As I promised at the end of my last post (see Siegfried at the Met, 5/24/19), I am entering here some observations on the singing of the roles of Siegfried and Brünnhilde, as exemplified by the artists on the live historical recordings I selected to give us perspective on the current standard.
Siegfried: In terms of the basic qualifications for the part—strength, brilliance, and steadiness of tone; alacrity of vocal movement; guidance of the musical line and control of dynamics and coloristic shading; physical presence and temperamental ebullience; and, let’s not forget, sheer stamina—Lauritz Melchior is by a wide margin the best Siegfried of Siegfried of whom we have direct evidence. In certain aspects of style, musicianship (especially with regard to rhythm and tempo), and interpretive choice, it is possible to advocate for another tenor on a note-by-note, phrase-by-phrase basis. But those aspects, while worthy of consideration, are of far less importance than the pre-requisites cited, especially with a role in which the latter are met by so few.
Readers of my three-part report on Marston’s release of the complete Chaliapin recordings may have found it a stretch to find me drawing some specific technical parallels between these two exemplars, one a Russian bass, the other a Danish tenor, navigating quite different bodies of work.
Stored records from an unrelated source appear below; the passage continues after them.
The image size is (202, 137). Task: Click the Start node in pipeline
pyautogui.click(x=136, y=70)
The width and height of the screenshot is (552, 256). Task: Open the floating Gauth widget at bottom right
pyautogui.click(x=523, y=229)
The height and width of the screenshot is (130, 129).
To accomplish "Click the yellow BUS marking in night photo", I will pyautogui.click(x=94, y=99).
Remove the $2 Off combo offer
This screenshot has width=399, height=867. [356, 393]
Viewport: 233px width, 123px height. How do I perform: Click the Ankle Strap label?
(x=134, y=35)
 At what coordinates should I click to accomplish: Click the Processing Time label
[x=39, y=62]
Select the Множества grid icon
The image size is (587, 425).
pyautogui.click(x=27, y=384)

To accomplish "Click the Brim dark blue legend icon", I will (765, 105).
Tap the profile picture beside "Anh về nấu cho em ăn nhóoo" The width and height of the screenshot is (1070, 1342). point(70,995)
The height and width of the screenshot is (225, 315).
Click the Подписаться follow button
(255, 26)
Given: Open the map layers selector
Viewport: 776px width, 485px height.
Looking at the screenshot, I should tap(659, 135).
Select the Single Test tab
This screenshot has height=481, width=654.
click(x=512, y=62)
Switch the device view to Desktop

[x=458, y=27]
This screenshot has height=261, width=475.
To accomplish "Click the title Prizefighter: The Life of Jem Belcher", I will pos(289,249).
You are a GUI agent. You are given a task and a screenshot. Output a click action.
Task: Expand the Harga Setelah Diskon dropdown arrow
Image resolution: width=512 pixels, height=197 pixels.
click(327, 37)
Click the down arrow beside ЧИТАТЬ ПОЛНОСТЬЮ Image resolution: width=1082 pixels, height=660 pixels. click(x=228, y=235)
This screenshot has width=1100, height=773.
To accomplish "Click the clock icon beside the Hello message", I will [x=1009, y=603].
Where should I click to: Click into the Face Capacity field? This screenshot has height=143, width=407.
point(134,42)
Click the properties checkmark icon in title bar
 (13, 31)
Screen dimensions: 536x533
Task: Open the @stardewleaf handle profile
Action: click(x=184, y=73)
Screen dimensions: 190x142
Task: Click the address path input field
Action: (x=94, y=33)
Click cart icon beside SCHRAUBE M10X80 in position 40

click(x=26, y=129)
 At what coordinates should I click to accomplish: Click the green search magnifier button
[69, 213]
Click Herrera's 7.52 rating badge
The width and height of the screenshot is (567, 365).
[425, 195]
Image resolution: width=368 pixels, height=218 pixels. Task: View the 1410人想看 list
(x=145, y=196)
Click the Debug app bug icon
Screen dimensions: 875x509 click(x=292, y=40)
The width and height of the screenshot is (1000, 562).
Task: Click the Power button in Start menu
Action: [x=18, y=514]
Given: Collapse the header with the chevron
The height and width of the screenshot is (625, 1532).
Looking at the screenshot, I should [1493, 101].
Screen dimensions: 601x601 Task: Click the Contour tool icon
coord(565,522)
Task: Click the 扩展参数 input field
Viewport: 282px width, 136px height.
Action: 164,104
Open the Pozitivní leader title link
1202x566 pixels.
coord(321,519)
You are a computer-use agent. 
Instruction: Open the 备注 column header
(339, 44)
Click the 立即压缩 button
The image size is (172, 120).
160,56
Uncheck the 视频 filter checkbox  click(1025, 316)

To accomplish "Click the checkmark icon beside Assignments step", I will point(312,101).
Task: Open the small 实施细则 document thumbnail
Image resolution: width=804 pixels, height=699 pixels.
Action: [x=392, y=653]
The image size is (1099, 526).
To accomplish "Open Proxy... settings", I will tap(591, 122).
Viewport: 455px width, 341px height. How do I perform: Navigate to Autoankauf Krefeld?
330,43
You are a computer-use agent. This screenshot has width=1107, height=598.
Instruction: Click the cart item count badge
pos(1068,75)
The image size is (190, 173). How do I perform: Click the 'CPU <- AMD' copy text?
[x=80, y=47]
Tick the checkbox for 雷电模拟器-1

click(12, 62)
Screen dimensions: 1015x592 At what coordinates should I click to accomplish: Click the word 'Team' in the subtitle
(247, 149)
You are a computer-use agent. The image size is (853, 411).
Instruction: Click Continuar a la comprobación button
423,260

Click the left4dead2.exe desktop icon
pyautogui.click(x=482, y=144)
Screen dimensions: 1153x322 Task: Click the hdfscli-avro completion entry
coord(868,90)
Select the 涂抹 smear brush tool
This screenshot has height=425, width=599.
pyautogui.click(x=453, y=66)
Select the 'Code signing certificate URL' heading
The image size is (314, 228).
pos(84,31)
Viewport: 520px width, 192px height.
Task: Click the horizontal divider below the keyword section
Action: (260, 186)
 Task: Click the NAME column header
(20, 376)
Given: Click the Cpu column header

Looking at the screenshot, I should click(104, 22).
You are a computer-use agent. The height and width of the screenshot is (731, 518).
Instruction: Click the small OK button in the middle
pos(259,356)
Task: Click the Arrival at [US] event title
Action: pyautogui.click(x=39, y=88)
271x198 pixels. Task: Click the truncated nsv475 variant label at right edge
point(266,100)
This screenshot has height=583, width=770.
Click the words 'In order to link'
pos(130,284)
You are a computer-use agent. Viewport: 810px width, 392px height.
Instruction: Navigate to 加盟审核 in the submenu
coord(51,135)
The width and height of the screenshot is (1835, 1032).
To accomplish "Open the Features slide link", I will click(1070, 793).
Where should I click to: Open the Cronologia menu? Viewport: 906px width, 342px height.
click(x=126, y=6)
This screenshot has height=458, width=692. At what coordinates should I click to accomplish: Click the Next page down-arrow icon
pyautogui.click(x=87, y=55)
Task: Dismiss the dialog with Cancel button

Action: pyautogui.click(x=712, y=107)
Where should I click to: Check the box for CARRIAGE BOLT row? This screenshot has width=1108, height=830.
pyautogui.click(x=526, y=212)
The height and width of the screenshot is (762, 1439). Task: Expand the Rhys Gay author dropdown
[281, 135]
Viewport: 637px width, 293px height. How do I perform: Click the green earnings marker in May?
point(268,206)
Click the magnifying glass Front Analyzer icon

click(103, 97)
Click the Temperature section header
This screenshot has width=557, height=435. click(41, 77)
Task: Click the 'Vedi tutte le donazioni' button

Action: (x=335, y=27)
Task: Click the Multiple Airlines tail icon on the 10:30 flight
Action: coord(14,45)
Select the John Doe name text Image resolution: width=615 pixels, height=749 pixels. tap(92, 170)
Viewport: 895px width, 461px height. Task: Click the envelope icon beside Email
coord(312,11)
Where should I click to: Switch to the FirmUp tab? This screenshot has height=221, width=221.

I’ll come to that in a moment. There are other similarities between the two. Both were large, powerfully built men, high-energy extroverts, given to physical pursuits not of the gym-and-personal-trainer variety (Melchior was a devoted huntsman). Both spent the later years of their lives and careers separated by political circumstance from their roots, and found their active operatic repertoires, initially varied and inclusive, narrowed to a few roles in which they were rightly deemed supreme. While Melchior had the early advantage of an upbringing in an educated, musical household in the highly civilized surroundings of Copenhagen, both ended formal education early and found their artistic footing under mentors and patrons. Both became popular, with their personalities and artistic standing points of ready recognition in the broader culture. We don’t think of Melchior as the paradigm of modern singingacting, as we do Chaliapin, but he was a major stage presence and an interpreter of great intensity, even subtlety.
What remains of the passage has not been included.